• EXCERPT:
---+---
It is hard to think of an item that would have seemed more out of place in Nigel Gilbert's old office at Lloyds Banking Group than a canvas featuring Sir Richard Branson's face superimposed upon an image of Che Guevara. Yet, here, at Virgin Media's headquarters in Covent Garden, London, it occupies pride of place on Gilbert's office wall.
Since joining the company as chief marketing officer at the start of the year, the former Lowe Group Asia-Pacific chairman has quickly stamped his authority on the brand. Virgin Media, too, seems to have had an impact on the 55-year-old.
The last time Marketing met Gilbert, more than three years ago, was a much more formal occasion in the glistening headquarters of Lloyds TSB in the City of London. The bank's acclaimed 'For the journey' campaign was in its infancy, and Gilbert was enjoying praise from all quarters for reviving a British institution. Yet, lurking around the corner was the credit crunch and Lloyds TSB's eventual merger with HBOS. Gilbert lasted only a year as chief marketing officer of the merged bank before leaving the business, a sequence of events he clearly still rues.
---+---
• PROBLEMS:
1 - Retype the passage in the article on Nigel Gilbert that begins with the words "The last time" and ends with "clearly still rues.".
2 - List every person the article on Nigel Gilbert mentions by name.

• DATA SEGMENT:
---+---
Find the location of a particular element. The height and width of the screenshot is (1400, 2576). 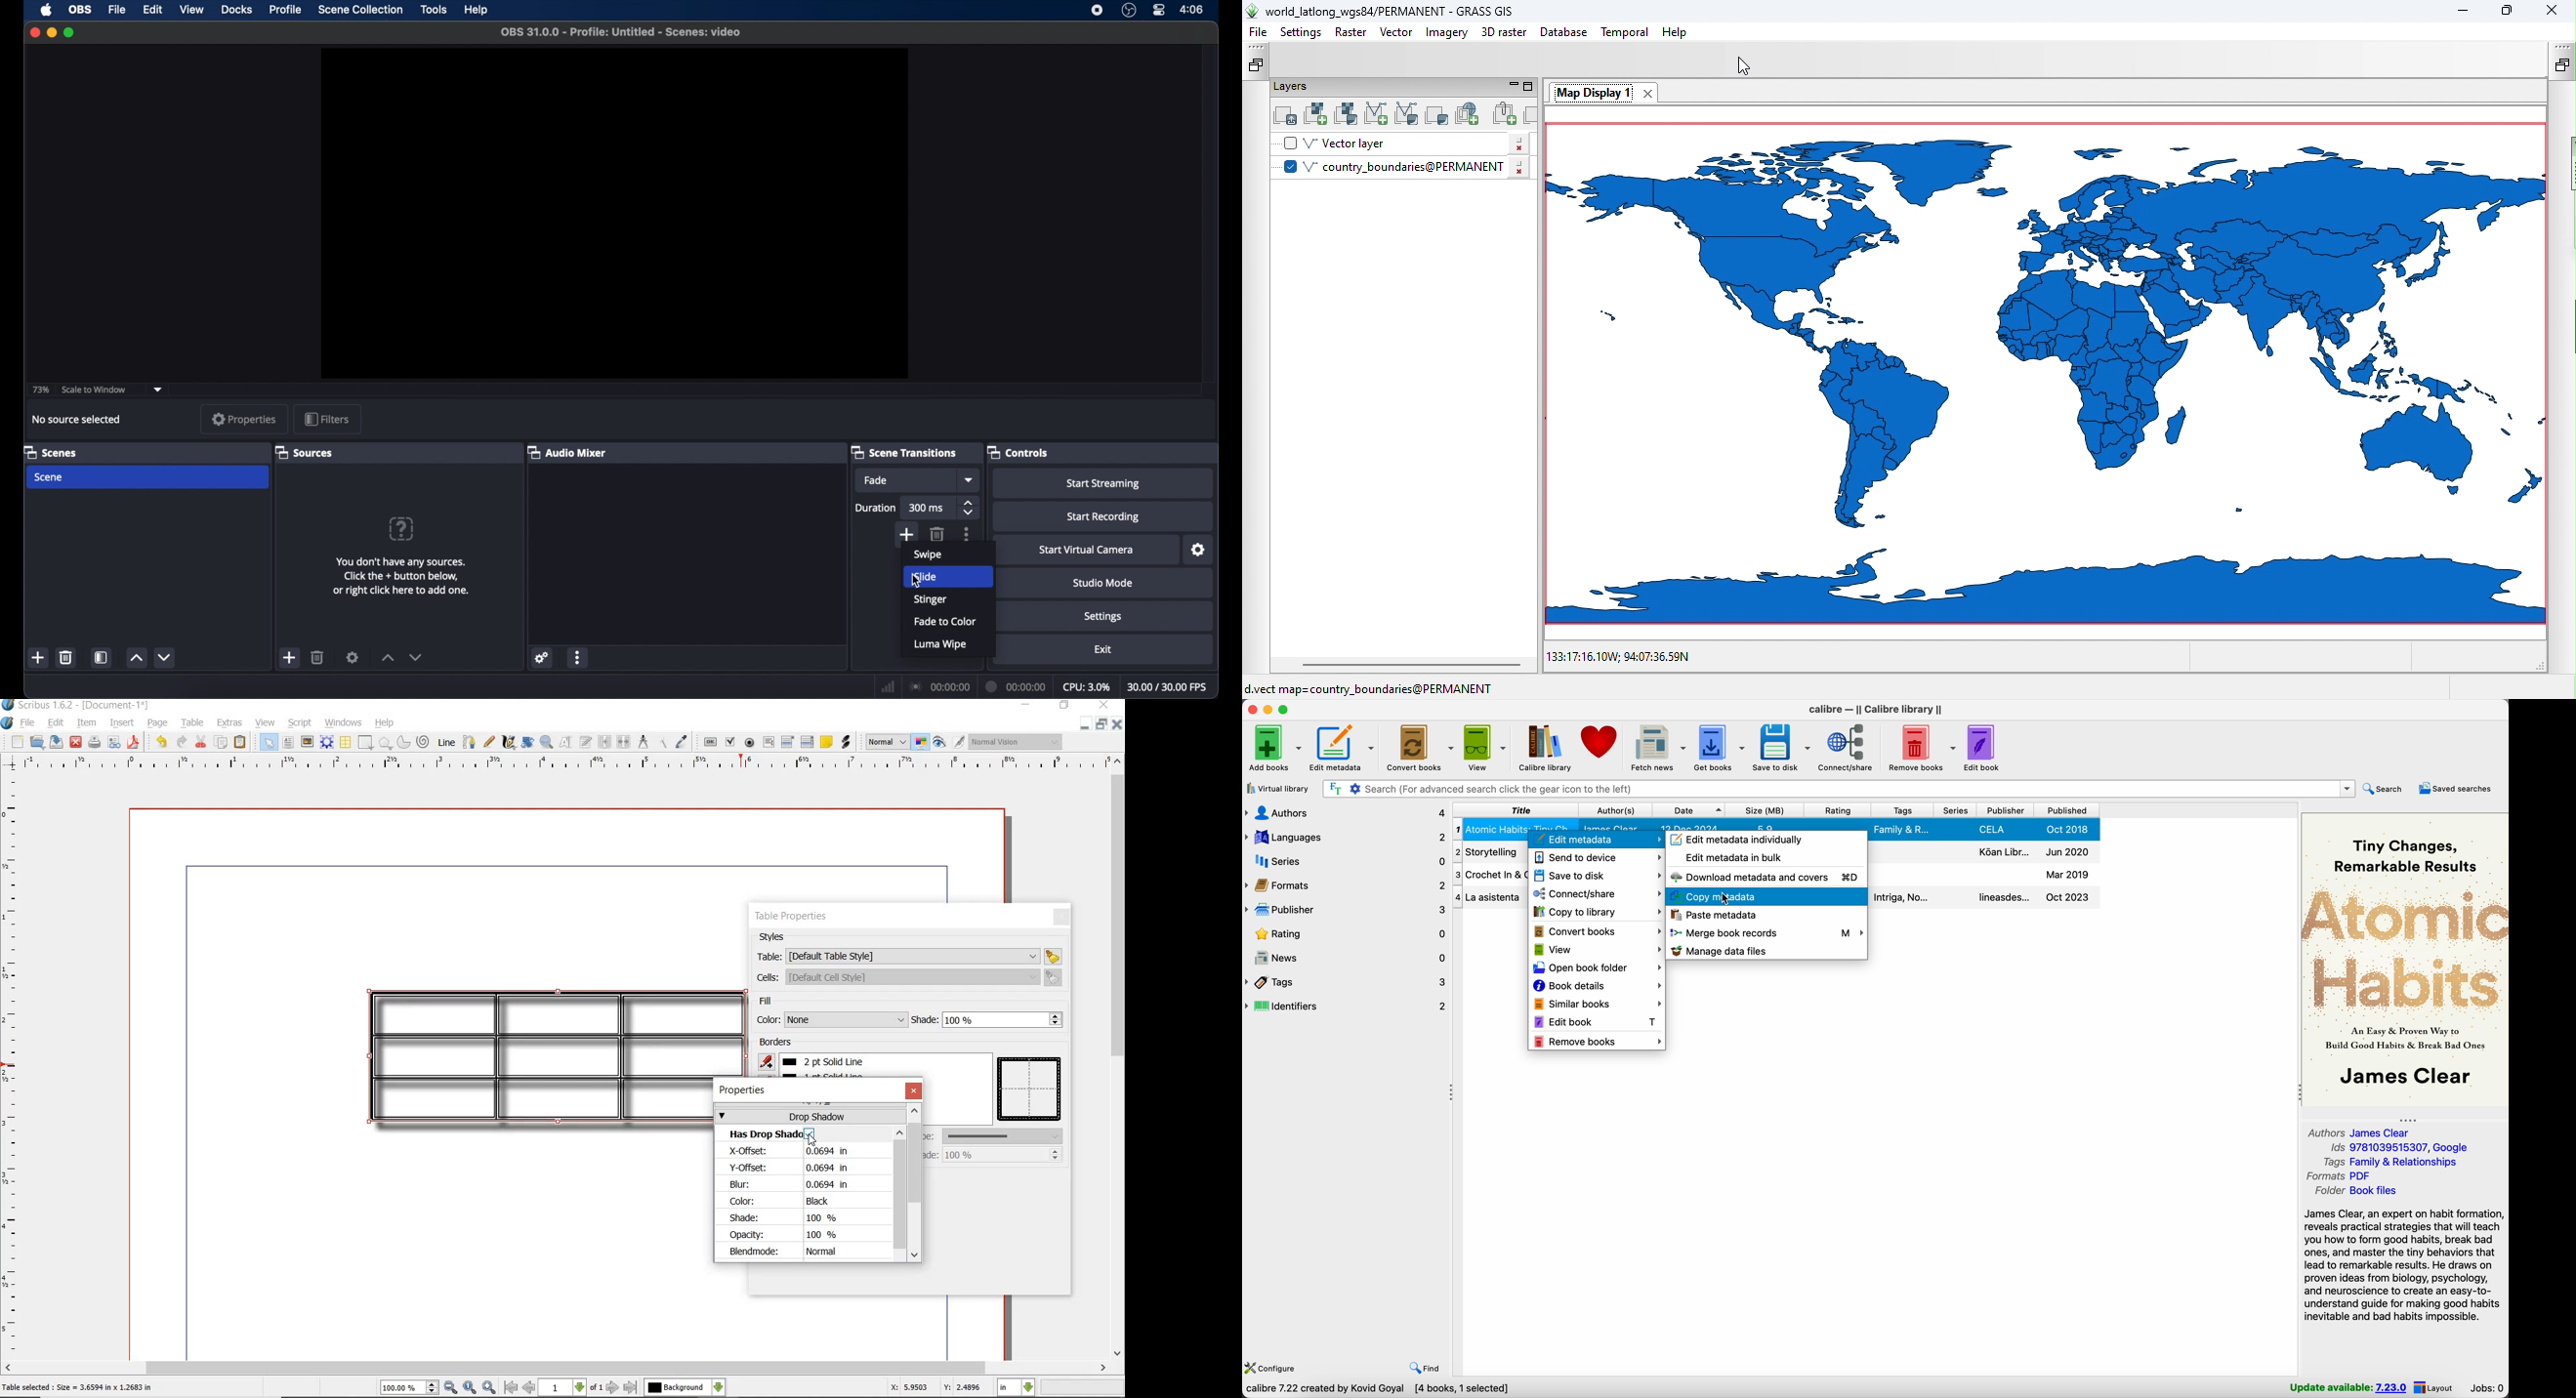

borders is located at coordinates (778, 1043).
---+---
• EXERCISE SOLUTIONS:
1 -
The last time Marketing met Gilbert, more than three years ago, was a much more formal occasion in the glistening headquarters of Lloyds TSB in the City of London. The bank's acclaimed 'For the journey' campaign was in its infancy, and Gilbert was enjoying praise from all quarters for reviving a British institution. Yet, lurking around the corner was the credit crunch and Lloyds TSB's eventual merger with HBOS. Gilbert lasted only a year as chief marketing officer of the merged bank before leaving the business, a sequence of events he clearly still rues.

2 -
Nigel Gilbert
Sir Richard Branson
Che Guevara